[Saved entries]

#####

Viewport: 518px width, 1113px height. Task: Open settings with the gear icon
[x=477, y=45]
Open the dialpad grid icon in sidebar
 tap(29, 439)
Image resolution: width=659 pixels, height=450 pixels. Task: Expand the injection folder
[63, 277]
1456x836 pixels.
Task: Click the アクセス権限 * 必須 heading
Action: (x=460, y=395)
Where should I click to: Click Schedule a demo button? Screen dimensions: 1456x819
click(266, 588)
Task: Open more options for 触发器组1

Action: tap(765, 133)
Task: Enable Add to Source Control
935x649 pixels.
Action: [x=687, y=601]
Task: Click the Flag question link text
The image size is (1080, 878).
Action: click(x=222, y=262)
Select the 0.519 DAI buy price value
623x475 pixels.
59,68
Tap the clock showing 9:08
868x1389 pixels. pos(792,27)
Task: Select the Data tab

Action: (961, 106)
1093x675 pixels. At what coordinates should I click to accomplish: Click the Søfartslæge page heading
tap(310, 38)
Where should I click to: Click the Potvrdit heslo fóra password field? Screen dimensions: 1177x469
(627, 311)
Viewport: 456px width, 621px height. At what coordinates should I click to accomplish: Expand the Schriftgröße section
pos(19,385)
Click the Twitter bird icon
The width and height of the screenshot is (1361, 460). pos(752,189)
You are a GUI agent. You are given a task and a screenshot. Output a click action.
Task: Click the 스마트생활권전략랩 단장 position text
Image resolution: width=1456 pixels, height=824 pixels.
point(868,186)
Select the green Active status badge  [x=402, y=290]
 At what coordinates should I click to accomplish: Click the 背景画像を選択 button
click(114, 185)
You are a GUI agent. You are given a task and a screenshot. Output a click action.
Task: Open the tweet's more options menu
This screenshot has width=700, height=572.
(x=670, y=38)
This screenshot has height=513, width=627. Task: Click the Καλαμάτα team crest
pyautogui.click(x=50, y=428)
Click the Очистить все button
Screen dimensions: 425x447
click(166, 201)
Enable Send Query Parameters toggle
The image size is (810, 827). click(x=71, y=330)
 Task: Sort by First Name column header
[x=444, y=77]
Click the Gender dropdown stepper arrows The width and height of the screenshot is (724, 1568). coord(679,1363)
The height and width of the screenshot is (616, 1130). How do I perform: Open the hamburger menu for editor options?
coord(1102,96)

#####

§ **What you need to do**
Sift the data above for lines with "text", then copy each one.

§ **Exercise output**
Task: Click the Flag question link text
Task: Click the 스마트생활권전략랩 단장 position text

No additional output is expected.